◆ Text shown ◆
Bolt goes on to say: Let me be clear: I believe Bongiorno. The royal commission believed Bongiorno. The ABC believes him. The media also believes he knew nothing. But why won’t they also believe George Pell? Is it because Bongiorno is of the Left and Pell of the Right? Because Bongiorno left the church, but Pell became a symbol of it?  

Bolt gave a more detailed account of this episode in a article in The Herald Sun 4 years ago (27 May 2016) entitled Why is Bongiorno not vilified as was Pell? Why is Pell the scapegoat?

Gerard Henderson and I accept the word of both Pell and Bongiorno that they had no idea of what Ridsdale was up to. Now, what I've said so far has been reported before, including on this blog. But now Henderson has uncovered an even more incredible example of double standards - of Pell being hounded for what seems excused in Bongiorno, and, moreover, not even reported.

Henderson: It’s a matter of record that the media has not reported some statements made to the Royal Commission with respect to Paul Bongiorno while, at the same time, covering George Pell’s appearances in extraordinary detail. 


On 29 October 2015 an anonymous victim of Ridsdale – given the title “BPL” by the Royal Commission – made a statement to the Royal Commission. It reads in part: 

9. I first came into contact with RIDSDALE on three or four occasions in 1970 and 1971 in or around Warrnambool. 
10.  I was sexually abused by RIDSDALE on three or four occasions in 1970 and 1971 in or around Warrnambool. 
11. Around the time of the abuse I went on a boys’ camp just outside of Warrnambool, to a little place I think was called Crossley. I went with some other boys from my class. It was organised though the school, I think as a sort of sex-education camp. They showed us a film about the birds and the bees. 
12. Father BONGIORNO, who was a priest in the parish at the time, came on the camp. There were also a couple of Christian Brothers at the camp, but I can’t remember which ones. 
13. When we were at the camp, I talked to Father BONGIORNO. It was only a brief conversation. I told him how RIDSDALE had approached me one afternoon in the bathroom of the presbytery after I had served at a wedding service. RIDSDALE had asked me how much I ejaculated and had said that he would get a teaspoon to measure it and check if it was “normal”.

◆ Set tasks ◆
a) In the text on Pell and Bongiorno, translate this sentence into Spanish: "The royal commission believed Bongiorno."
b) List every person the text on Pell and Bongiorno refers to by surname.

◆ Listed entries ◆
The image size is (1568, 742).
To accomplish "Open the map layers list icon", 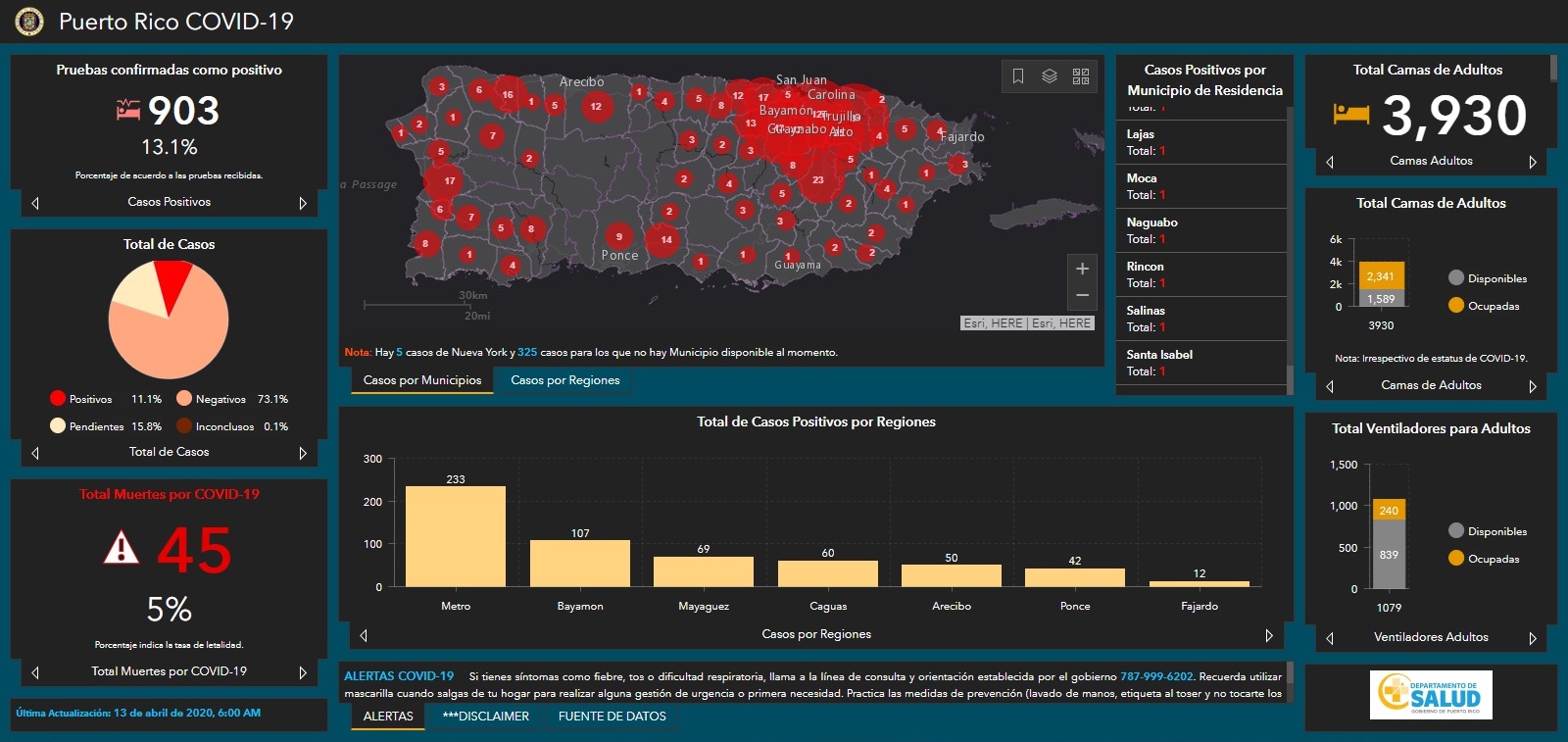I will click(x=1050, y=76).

...

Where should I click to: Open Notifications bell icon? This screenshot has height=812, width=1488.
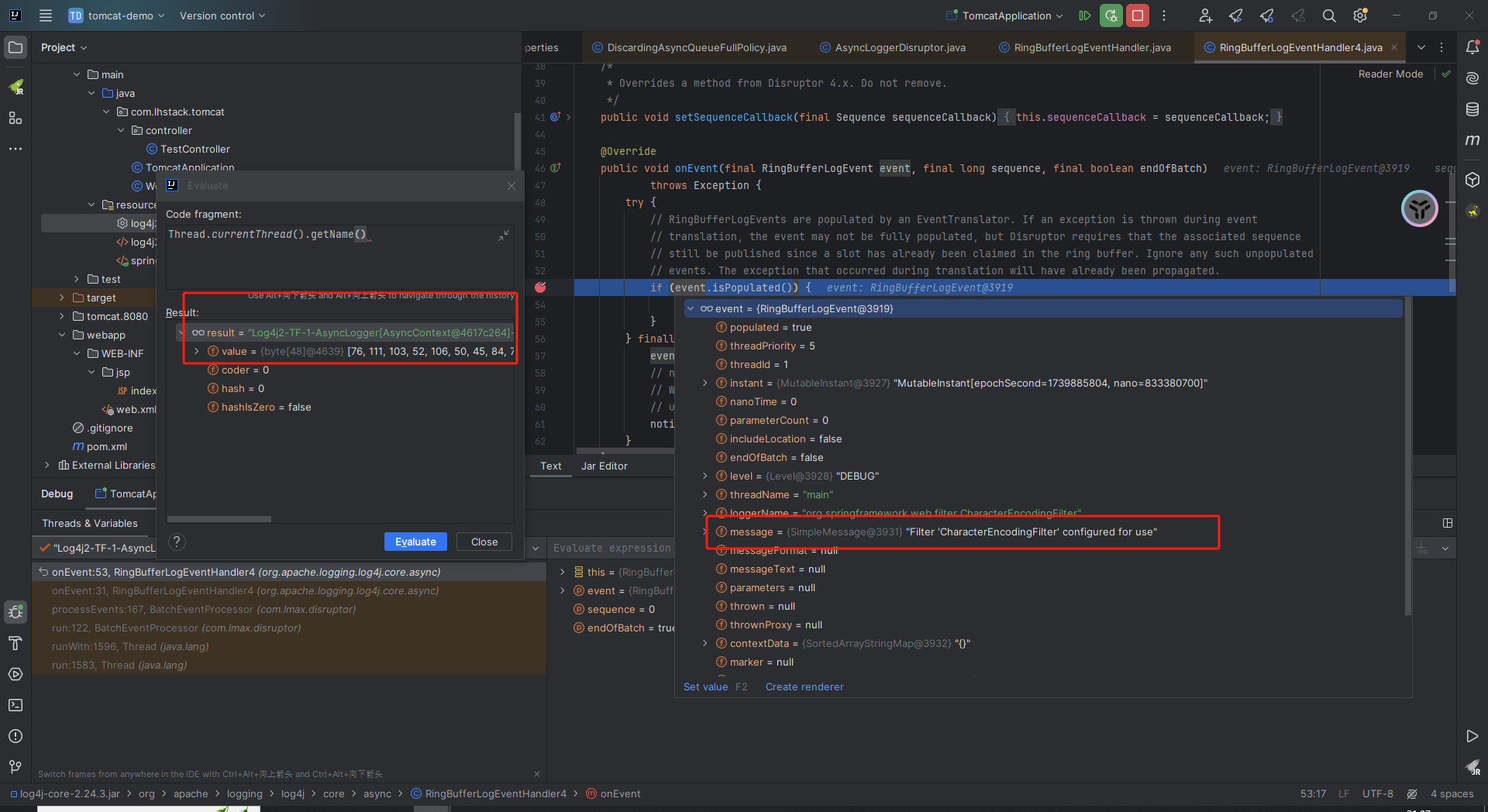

◆ In response ◆
a) La comisión real creyó a Bongiorno.

b)
- Bolt
- Paul Bongiorno
- George Pell
- Gerard Henderson
- Ridsdale